But then Greenblatt noticed Blythe Danner, playing the tart-tongued mother of Hank Azaria's psychiatrist, as she tossed a zinger at a quiet, caged canary: "Tweet, dammit!" And the Showtime exec suddenly laughed out loud.

That's the thing separating Greenblatt from many of his peers, say colleagues of the man picked last year to make over the network's lackluster image. He's a big-picture guy who gets caught up in the smallest details „ from the punctuation in a title to the number of violins in a score. Unlike most of the others, "he likes television," says screenwriter Alan Ball, who created HBO's hit "Six Feet Under" and won an Oscar for his screenplay for "American Beauty."

"A lot of people in power positions don't really like [television]," Ball adds. "They look at it purely as programming and see things from only a technical or marketing perspective. That's when stuff gets safe and boring."

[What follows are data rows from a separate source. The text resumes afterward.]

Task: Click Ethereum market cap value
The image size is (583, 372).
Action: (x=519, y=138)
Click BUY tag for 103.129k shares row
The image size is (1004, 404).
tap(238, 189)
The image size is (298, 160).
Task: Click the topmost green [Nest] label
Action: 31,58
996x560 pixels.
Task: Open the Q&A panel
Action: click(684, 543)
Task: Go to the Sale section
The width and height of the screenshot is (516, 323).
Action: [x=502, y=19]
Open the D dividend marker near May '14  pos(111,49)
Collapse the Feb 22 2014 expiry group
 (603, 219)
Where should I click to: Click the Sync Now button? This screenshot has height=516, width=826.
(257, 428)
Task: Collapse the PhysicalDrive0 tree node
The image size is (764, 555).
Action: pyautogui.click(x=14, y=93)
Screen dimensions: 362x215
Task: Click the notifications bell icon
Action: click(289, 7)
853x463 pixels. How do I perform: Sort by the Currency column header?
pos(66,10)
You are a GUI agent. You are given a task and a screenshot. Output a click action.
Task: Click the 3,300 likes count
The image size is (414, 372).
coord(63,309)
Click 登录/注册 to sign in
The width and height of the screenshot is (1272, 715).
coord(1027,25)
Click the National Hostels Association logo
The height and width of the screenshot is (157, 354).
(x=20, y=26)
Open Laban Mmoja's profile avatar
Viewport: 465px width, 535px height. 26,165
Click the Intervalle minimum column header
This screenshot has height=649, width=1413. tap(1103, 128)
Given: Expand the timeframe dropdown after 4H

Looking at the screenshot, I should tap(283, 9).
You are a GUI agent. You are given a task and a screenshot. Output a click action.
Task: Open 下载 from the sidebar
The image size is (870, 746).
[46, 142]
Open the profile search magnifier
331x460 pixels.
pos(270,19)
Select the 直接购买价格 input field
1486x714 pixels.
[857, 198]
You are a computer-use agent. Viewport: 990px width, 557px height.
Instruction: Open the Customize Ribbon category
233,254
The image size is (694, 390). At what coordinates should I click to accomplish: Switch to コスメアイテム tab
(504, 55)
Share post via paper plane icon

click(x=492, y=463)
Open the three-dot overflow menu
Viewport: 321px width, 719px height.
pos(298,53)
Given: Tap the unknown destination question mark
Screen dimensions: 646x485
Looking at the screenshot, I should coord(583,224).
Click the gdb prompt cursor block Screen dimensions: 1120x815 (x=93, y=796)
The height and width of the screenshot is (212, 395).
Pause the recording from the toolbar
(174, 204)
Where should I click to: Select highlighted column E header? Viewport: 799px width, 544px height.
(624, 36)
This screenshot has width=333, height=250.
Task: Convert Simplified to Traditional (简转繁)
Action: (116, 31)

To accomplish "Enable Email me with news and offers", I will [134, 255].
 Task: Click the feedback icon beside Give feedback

Now, subscribers are about to see whether Greenblatt, after his first year of greenlighting new projects, can surprise them enough to pay for the premium cable service. Besides "Huff," which debuts tonight at 10, Showtime is developing a handful of pilots including dramas about a mom who deals pot in the Valley ("Weeds"), two seemingly opposite brothers in Providence, R.I. ("Brotherhood"), and a group of ordinary-looking folks who actually constitute an L.A. terrorist cell ("The Cell").

Also on the slate: a six-episode comedy about a fat actress ("Fat Actress" with Kirstie Alley), a special with edgy comic Dave Chappelle, a series based on the life of Richard Pryor, and a movie about outspoken comic and social critic Lenny Bruce. Not to mention a big, brassy film version of the musical satire "Reefer Madness" and a movie ("Our Fathers") about pedophile priests.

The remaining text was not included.